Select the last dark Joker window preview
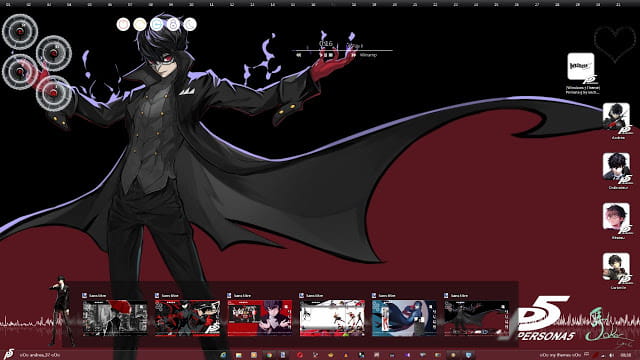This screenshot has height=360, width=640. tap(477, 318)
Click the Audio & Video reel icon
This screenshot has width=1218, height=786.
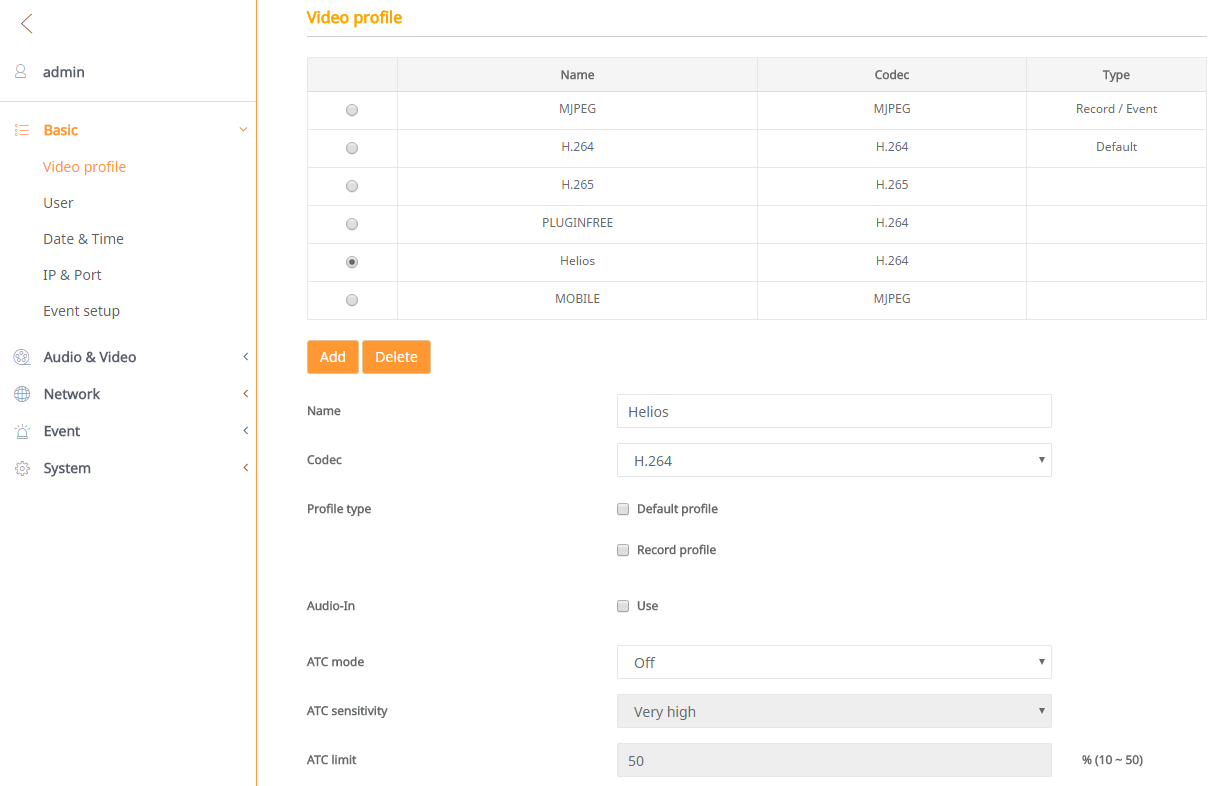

────────────────────

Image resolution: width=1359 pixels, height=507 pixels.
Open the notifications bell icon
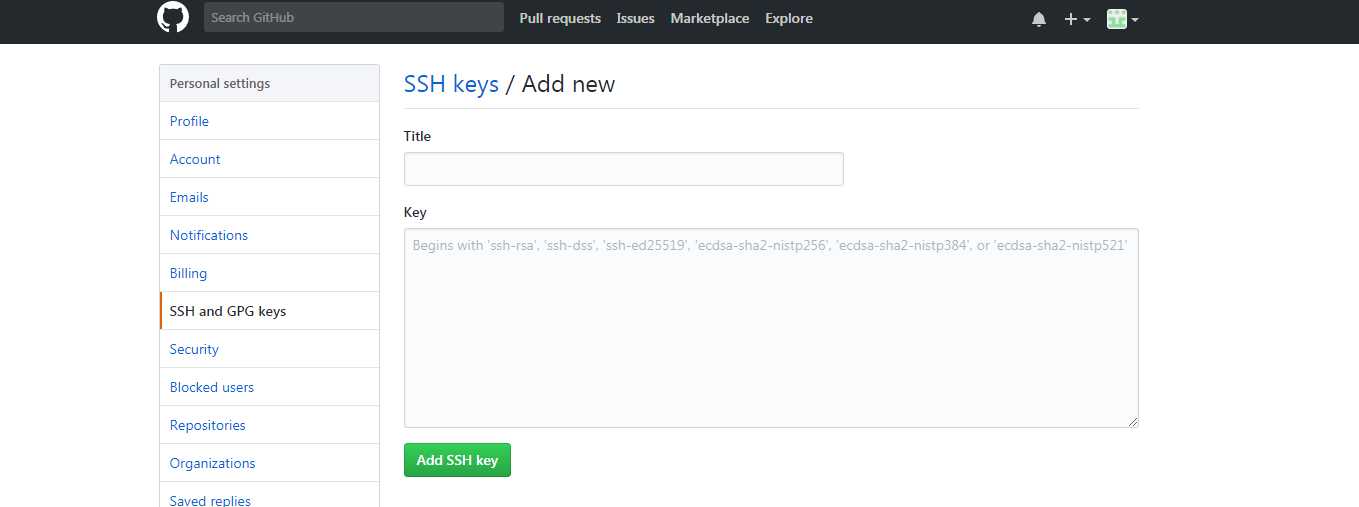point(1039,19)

────────────────────

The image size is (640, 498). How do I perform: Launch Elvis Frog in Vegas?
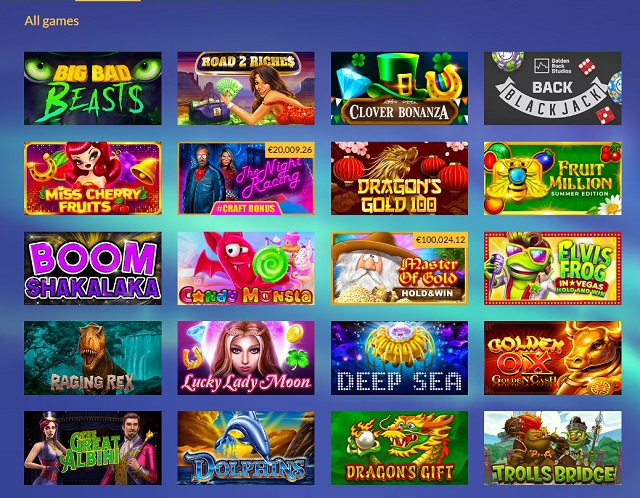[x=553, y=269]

────────────────────

Prompt:
Write out exactly the run of lines above that starts at the line containing "Select the last dark Joker window preview" and ends at the line containing "This screenshot has width=1218, height=786.". Include both, and leave the pictures out.

Response to the exercise:
Select the last dark Joker window preview
This screenshot has height=360, width=640. tap(477, 318)
Click the Audio & Video reel icon
This screenshot has width=1218, height=786.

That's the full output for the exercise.